Stored data:
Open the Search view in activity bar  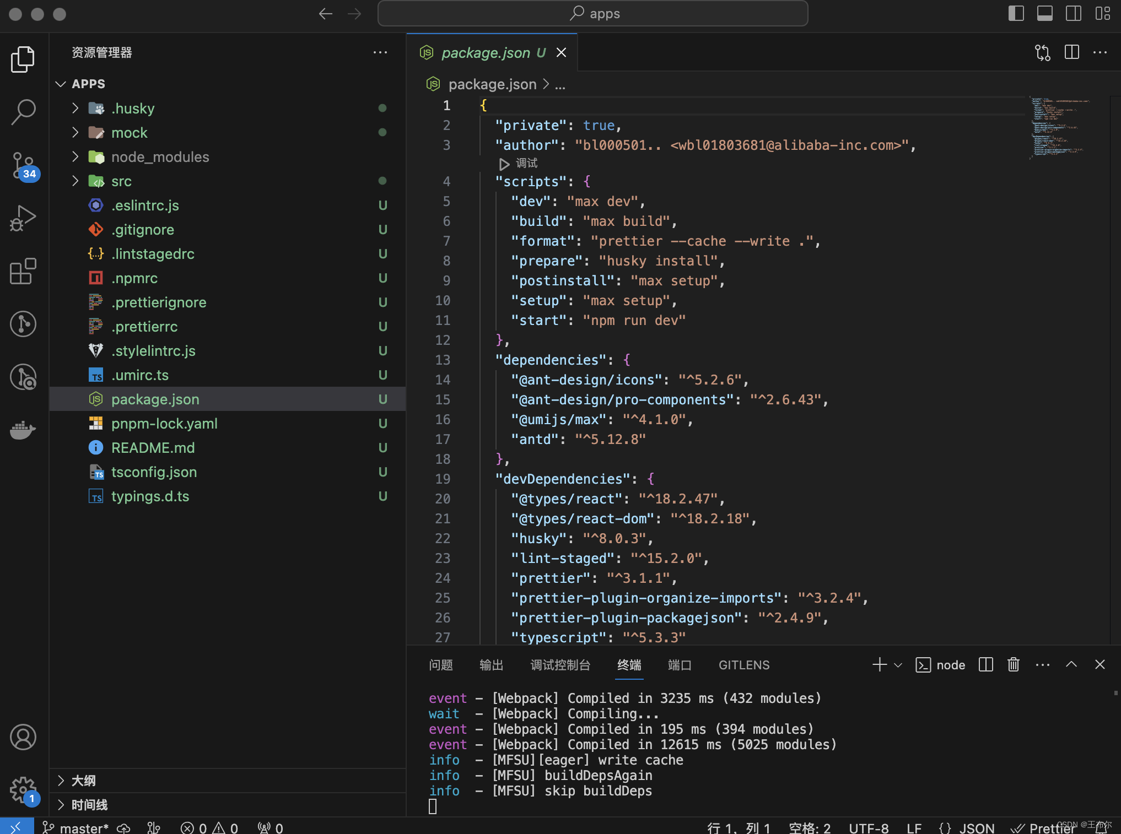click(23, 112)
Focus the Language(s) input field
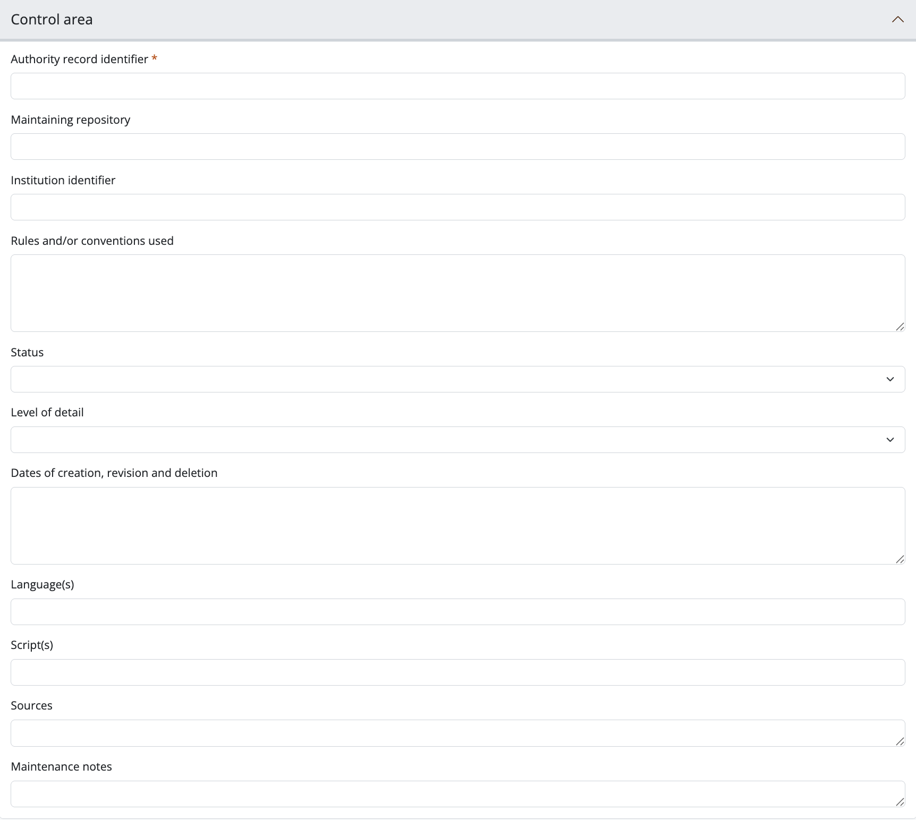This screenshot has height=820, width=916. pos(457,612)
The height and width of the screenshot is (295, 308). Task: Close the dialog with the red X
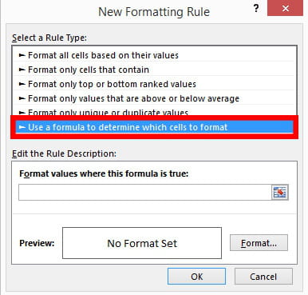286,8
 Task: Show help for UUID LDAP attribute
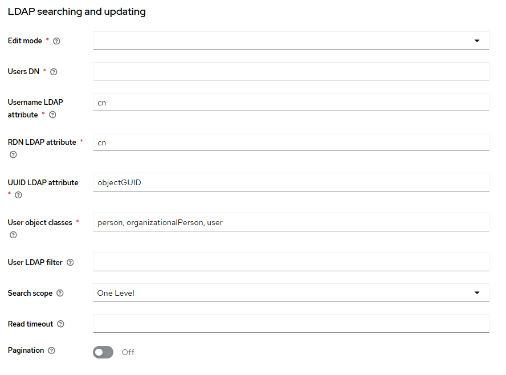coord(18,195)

= Prompt =
Reproduce the material word for word from the line containing "The height and" down through the end of the material, and omit the pictures.

= Response =
The height and width of the screenshot is (295, 308). Task: Close the dialog with the red X
286,8
 Task: Show help for UUID LDAP attribute
coord(18,195)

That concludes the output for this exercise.